Some people are perfectly happy airing their dirty laundry. The documentary Swingers (Channel 4) gets astonishing access to Liberty Elite, a club just off the A5 catering for some of the 1.5 million Brits into wife-swapping. Do you know any? According to my sums Scotland could have as many as 125,000 swingers, equivalent to the population of Motherwell and Wishaw combined, though I’m pretty sure these good Lanarkshire folk don’t all chuck their car keys in a bowl.

It’s dirty laundry quite literally at Elite. We meet the woman who cleans up after theme nights. There’s “an accumulation of DNA”, she says delicately, as her washing machines rumble non-stop.

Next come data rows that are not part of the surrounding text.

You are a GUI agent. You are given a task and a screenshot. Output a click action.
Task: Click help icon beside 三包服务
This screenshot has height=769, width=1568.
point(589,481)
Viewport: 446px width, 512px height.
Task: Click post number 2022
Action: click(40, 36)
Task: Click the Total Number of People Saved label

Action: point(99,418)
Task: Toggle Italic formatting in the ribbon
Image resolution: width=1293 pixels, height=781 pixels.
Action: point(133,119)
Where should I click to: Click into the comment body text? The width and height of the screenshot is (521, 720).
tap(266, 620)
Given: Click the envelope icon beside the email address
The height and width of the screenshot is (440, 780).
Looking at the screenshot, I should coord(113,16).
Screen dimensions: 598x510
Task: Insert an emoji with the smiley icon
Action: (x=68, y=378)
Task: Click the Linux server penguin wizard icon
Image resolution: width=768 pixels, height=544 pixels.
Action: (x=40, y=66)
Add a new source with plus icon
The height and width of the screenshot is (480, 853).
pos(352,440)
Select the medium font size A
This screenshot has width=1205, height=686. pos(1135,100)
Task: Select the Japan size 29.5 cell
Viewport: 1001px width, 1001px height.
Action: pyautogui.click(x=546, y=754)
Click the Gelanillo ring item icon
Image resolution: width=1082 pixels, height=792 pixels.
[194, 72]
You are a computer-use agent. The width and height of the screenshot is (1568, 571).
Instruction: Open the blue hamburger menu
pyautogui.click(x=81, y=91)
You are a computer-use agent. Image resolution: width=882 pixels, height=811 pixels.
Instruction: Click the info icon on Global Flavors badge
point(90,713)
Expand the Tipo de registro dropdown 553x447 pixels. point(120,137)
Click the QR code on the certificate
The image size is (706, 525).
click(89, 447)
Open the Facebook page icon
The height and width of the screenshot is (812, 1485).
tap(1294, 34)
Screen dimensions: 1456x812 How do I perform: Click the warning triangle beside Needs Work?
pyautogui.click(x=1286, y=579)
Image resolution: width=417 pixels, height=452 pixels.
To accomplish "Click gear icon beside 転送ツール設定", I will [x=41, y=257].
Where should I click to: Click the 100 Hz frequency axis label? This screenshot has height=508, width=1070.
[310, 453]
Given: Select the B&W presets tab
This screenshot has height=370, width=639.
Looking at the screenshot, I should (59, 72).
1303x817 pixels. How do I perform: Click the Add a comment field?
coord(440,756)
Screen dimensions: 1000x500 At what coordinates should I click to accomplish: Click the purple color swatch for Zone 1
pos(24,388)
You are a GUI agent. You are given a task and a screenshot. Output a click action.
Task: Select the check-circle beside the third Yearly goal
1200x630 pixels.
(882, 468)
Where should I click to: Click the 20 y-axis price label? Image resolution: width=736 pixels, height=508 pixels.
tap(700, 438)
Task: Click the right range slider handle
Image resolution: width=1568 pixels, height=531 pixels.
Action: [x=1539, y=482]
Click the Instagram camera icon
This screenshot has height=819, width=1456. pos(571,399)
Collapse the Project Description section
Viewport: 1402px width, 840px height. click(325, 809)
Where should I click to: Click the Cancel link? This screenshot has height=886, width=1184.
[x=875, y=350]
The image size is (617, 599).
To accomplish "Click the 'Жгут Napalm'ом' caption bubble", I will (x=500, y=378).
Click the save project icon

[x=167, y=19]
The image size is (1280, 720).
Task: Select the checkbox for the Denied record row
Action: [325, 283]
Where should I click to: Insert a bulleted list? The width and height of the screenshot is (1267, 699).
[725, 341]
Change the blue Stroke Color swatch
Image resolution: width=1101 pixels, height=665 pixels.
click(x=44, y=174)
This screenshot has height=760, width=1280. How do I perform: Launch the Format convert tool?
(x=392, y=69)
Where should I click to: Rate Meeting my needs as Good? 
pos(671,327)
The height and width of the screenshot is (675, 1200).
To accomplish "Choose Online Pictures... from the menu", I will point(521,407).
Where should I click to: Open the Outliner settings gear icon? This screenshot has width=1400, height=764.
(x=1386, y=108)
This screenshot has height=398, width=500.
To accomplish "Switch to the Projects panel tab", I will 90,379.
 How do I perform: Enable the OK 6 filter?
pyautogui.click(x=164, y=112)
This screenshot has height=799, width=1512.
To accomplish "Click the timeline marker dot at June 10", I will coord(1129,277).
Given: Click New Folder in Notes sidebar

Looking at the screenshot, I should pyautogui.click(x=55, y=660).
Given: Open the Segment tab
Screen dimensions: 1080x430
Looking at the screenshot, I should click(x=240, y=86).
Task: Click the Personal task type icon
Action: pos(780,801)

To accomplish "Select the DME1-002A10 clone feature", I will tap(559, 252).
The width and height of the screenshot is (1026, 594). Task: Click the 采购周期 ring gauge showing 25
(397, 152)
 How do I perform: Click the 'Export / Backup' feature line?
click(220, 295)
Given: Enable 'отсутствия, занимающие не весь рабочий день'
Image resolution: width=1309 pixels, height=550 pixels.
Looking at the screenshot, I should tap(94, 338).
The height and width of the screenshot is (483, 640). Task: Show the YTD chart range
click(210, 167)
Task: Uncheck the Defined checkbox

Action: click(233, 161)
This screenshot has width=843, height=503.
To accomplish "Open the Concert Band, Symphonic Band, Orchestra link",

Then we meet some of these swingers, emotionally-damaged, done-with-relationships people in the main. Some get it on and some didn’t. Still, everyone seems to enjoy the buffet – chipolata sausages.

After Swingers I’m glad to get on to the Tweed for the return of Whitehouse and Mortimer: Gone Fishing (BBC2), Paul and Bob being two men who don rubberwear for a more wholesome and innocent pursuit.

This is one of my favourite programmes: similar to The Trip but also different. Steve Coogan, happy to portray himself as smug and competitive in the latter, would never come out with a line like this from Whitehouse: “I’m not very good with art. I don’t know how long to look at a painting for.”

Whitehouse is an expert angler, Mortimer is rubbish, but they come together over having had similar health scares and reflect on their brushes with mortality in between stuff and nonsense about – this week – football, favourite jams, Mexican cooking, the male menopause, skin regimes, mysticism and always being found in the kitchen at parties.

On this show you’re only ever five and a half seconds away from Mortimer falling over or shattering the riverbank solitude with some techno. Then the mood is well and truly altered when – spoiler alert – Bob lands a lusty salmon.